15 Feb If your boss says this sentence, run.
“We don’t want our employees to get too good at their jobs, because then they might leave.”
It’s hard to believe a boss, manager or leader would ever say that sentence. It seems foolish that someone would have that attitude about the people who work for them.
And yet, I’ve heard it said.
More than that, I’ve seen leaders live out that sentence. I’ve seen them cut training, refuse job related conferences and shot block skill advancement for fear that an employee will get too good and leave the company.
That’s the equivalent of finding someone terrible to date so that they never cheat on you because no one else would be interested. If your significant other starts improving themselves, instead of joining along, you get nervous that she just might get healthy enough to realize she’s too good for you and leave.
What this guarantees in relationships and in companies is mediocrity.
Other people trying to steal your employees is a good sign. You want a team so sharp, talented and hard working that every vendor they work with tries to hire them away.

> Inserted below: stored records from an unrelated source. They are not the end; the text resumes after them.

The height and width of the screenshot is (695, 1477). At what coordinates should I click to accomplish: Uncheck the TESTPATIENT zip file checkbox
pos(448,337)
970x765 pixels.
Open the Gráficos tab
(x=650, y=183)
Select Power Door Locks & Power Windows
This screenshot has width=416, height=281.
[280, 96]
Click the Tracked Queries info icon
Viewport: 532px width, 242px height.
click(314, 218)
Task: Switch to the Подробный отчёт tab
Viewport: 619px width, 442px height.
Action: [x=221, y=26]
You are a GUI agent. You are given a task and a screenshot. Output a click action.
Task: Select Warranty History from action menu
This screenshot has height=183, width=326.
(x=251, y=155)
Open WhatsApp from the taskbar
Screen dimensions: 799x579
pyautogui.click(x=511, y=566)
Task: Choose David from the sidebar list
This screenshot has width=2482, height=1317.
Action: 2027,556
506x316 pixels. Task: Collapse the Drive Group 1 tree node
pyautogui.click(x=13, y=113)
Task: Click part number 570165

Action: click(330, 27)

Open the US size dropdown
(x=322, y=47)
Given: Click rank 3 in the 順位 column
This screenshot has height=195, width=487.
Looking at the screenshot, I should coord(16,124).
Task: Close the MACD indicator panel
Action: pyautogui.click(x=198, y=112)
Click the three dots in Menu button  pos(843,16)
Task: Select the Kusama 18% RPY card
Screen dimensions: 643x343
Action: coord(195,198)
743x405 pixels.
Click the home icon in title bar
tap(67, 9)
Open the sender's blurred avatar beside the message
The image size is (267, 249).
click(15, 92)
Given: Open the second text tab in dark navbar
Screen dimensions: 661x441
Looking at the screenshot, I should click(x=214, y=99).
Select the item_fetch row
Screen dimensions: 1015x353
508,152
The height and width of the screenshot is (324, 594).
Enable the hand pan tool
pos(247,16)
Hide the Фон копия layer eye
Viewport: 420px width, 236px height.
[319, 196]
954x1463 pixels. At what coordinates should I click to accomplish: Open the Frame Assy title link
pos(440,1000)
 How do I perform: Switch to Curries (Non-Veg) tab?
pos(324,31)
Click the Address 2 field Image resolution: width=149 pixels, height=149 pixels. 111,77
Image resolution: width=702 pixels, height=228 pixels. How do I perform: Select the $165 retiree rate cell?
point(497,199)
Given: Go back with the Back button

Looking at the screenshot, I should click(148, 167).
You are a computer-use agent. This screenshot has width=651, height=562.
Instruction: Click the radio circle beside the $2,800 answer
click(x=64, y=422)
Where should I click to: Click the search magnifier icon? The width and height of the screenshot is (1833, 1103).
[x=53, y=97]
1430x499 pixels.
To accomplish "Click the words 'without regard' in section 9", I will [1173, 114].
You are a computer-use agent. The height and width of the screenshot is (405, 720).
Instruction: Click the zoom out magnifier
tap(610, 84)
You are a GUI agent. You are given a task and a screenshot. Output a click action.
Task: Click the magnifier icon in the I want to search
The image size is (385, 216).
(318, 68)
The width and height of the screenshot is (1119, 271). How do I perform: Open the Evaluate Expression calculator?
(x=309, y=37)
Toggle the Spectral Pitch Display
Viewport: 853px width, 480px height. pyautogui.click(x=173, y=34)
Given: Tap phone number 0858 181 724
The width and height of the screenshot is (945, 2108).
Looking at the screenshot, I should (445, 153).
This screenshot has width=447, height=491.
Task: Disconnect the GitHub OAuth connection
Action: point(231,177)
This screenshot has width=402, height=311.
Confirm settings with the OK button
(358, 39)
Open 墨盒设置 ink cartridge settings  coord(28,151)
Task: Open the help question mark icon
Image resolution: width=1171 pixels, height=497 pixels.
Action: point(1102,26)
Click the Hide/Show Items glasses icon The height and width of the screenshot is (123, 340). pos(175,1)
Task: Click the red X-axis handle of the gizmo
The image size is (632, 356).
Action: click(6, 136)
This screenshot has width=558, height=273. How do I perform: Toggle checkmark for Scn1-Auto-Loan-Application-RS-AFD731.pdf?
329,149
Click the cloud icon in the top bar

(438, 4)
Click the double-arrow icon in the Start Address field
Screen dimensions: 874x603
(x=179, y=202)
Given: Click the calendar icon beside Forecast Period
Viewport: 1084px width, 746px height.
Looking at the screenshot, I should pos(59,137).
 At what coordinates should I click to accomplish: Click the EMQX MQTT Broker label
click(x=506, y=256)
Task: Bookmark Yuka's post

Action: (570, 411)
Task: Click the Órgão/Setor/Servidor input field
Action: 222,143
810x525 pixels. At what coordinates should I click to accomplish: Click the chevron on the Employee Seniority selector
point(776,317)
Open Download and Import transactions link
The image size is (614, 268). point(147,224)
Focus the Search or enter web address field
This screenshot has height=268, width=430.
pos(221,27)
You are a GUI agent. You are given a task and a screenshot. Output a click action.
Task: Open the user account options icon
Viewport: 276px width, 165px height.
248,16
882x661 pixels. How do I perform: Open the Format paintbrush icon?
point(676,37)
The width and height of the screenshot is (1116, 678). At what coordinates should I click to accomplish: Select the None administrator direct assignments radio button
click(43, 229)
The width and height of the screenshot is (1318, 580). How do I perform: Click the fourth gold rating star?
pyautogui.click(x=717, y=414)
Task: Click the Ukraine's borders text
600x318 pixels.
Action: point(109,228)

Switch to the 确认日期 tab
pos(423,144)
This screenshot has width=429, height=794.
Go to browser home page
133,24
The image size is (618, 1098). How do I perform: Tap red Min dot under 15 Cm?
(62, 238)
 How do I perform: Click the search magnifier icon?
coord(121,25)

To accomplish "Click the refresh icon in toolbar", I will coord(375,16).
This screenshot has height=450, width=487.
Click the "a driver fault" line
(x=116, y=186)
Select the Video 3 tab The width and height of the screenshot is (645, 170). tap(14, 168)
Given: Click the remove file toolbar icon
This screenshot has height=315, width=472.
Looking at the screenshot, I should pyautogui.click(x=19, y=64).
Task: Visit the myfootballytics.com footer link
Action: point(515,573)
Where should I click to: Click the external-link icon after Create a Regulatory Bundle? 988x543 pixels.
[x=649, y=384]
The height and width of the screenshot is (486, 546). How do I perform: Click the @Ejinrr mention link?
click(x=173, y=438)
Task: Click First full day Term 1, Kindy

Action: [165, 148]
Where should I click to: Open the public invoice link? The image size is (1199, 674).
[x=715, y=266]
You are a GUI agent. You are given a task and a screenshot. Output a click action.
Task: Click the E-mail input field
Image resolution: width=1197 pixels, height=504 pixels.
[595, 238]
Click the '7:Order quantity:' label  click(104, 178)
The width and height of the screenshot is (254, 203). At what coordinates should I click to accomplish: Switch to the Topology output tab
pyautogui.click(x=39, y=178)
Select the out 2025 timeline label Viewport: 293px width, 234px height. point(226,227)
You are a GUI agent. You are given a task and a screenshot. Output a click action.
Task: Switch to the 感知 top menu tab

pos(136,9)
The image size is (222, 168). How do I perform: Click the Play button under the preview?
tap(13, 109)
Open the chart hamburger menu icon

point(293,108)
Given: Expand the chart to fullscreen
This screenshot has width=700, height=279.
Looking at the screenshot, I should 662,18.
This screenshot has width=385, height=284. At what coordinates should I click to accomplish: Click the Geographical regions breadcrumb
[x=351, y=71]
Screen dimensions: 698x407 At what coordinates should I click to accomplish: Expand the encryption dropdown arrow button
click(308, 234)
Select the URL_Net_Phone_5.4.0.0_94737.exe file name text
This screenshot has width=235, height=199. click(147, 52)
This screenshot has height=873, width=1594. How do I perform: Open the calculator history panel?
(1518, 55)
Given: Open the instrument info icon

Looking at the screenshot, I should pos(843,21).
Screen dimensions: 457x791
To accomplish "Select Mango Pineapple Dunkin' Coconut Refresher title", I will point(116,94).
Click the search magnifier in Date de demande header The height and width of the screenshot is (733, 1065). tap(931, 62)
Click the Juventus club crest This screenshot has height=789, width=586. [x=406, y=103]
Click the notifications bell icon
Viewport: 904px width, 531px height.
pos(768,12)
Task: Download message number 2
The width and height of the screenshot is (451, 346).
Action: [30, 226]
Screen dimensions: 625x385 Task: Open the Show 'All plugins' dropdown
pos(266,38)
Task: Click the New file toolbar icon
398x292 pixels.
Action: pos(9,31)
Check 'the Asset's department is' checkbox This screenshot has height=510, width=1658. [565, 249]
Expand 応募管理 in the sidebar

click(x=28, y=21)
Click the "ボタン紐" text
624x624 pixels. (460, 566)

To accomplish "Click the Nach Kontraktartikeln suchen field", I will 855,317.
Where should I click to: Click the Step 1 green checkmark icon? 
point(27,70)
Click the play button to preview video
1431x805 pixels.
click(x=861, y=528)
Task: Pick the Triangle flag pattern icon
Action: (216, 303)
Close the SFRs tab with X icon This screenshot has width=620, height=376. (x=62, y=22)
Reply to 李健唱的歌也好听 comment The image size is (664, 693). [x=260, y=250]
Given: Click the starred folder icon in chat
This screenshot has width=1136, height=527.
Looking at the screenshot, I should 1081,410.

I’m thinking about this issue a lot lately because for the first time ever, companies like Microsoft are hiring me to teach their employees the principles in one of my books. Do Over shows you how to be amazing at your job, no matter what you do for a living. Know who likes that?
Leaders who know that it’s a lot easier to run a company full of people who are great at what they do.
If your boss doesn’t want you to get better, it’s time to get a better boss.
But, if he or she offers opportunities for you to learn and grow, you better take them up on every single one.
Go to the conferences. Attend the training sessions. Read books that stretch you. Spend every educational dollar they offer if you’re at one of the rare companies that still offers support like that.
It’s not your boss’ job to make sure you have a great job. It’s your job.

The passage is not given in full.